I have what is called a whole house fan. The control is a timer switch. I let it go through the cycles. You do have to remember to turn it off if it is going when you are opening the door of the stove. If you fail to do that, smoke will be sucked into the house. If I wanted to shut it off, I'd take the knob off. That is made to come off so you can adjust the time. The builder of the house said the fan is there to bring in fresh air, not to control humidity. Our climate is cool and wet most of the year.

In each room there is a small vent at the top of the windows. That can be closed off and the fan shut off. I've kept things airy. The wood stove also has an air intake piped into it through the floor. That's something else that must be done in the air tight houses we now have.

Have you looked at your electrical box? Maybe it has a dedicated breaker switch that you could turn off?


----------



## cantoo (Nov 17, 2014)

Mike, need more info to give you the correct information. Where do you live, etc. Many things determine HRV use. Things like how much moisture you produce in a day, (girls take long showers which produce moisture)whirlpool bath with jets, do you leave a window open, are you in a sheltered location, pets (doggie door which let air in) how old and airtight is your house, type of heating system and on and on.
Where I live here in Ontario our rule is if you have moisture (condensation) on the bottom of your windows on the glass then you need to click it up a notch or two.
This is a picture of the HRV we use in the houses we build.

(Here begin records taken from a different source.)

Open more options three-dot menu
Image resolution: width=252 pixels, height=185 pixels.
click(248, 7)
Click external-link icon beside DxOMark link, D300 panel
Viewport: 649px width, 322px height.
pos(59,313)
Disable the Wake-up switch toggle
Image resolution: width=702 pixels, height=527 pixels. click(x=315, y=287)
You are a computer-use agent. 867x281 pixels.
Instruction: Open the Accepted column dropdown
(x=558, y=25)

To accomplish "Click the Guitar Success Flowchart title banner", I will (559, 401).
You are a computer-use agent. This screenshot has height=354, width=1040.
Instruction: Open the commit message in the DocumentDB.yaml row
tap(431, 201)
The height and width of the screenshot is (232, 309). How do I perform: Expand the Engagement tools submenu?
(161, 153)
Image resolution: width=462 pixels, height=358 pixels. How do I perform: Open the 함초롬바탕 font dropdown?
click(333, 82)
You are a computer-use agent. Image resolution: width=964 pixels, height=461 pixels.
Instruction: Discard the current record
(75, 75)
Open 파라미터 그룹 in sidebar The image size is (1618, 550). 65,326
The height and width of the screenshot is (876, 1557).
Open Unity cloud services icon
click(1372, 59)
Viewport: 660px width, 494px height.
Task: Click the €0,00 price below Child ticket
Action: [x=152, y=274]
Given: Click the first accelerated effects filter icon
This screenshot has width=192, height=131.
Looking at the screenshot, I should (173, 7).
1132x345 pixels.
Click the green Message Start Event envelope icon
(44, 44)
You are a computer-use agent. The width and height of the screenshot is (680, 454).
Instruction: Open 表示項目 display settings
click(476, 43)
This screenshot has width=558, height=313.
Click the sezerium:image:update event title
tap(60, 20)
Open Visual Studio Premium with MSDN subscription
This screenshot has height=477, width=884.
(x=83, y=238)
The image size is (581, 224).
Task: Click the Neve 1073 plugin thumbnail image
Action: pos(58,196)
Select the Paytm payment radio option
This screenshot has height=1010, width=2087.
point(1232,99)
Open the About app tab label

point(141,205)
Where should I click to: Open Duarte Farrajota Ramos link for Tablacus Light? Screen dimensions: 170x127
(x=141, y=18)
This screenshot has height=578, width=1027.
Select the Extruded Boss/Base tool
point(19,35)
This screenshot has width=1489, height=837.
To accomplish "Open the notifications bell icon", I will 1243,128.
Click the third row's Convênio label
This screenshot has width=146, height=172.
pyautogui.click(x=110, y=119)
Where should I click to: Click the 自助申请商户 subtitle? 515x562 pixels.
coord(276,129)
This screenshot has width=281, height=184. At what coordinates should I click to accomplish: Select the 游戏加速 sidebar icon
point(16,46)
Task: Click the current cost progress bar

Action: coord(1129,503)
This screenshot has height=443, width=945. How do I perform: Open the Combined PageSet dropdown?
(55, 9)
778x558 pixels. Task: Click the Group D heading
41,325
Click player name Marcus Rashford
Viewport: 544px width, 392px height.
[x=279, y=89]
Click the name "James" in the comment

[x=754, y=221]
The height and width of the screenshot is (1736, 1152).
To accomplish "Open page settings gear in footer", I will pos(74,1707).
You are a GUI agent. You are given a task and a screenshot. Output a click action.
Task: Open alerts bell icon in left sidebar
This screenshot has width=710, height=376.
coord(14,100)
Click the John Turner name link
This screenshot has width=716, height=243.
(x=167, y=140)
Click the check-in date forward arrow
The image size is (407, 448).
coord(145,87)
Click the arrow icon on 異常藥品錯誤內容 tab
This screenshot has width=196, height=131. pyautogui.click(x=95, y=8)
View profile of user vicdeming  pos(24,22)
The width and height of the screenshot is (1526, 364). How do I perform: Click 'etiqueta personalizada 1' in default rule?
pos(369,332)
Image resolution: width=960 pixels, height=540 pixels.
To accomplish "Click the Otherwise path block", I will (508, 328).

Shameless plug. http://www.royalhomes.com/blog/?attachment_id=177


----------



## mike39 (Nov 18, 2014)

hi and thanks for your reply.i live in new Brunswick and own a large mini home and we don't have any animals or kids at home but our windows steam up when it's cold but not to much when I leave the vent max on.i wrote to the company but didn't get and answer.help understanding this would be great.thanks again


----------



## cantoo (Nov 18, 2014)

Leaving near the water and fog make for a very hard to use properly HRV. Whatever is outside will be drawn inside.


----------



## mike39 (Nov 19, 2014)

thanks but I don't live any ware near water or fog.mike


----------



## NSMaple1 (Nov 19, 2014)

Just get a humidity monitor & set it on a shelf somewhere & go from there. I have an HRV, set the control in the middle of the humidity range, and it never cuts in in the winter. The monitor I have on the shelf stays in the middle of the green zone all winter - I'm pretty close to you so conditions should be similar. But every house & climate will have it's peculiarities, so gauge your situation with a monitor. I would fully expect you don't need to run it at all in the winter - unless your house is REALLY sealed up tight.

I also wouldn't go by condensation on windows alone - that could also be a sign of a tight house, or at least a tight window, that has no air movement across the window that would stop the condensation from forming. I get some on some windows at certain times even when my humidity is down in the low zone.

(Also sounds like you might not have an HRV, and it's just a simple air exchanger - but opening it up & looking inside would tell for sure. And yes, turning it to 0% would make it run all the time.)


----------



## mike39 (Nov 19, 2014)

thanks very much.that great


----------



## cantoo (Nov 19, 2014)

Maple has it right, get the monitor and learn to use it.


----------



## mike39 (Nov 20, 2014)

thanks well do


----------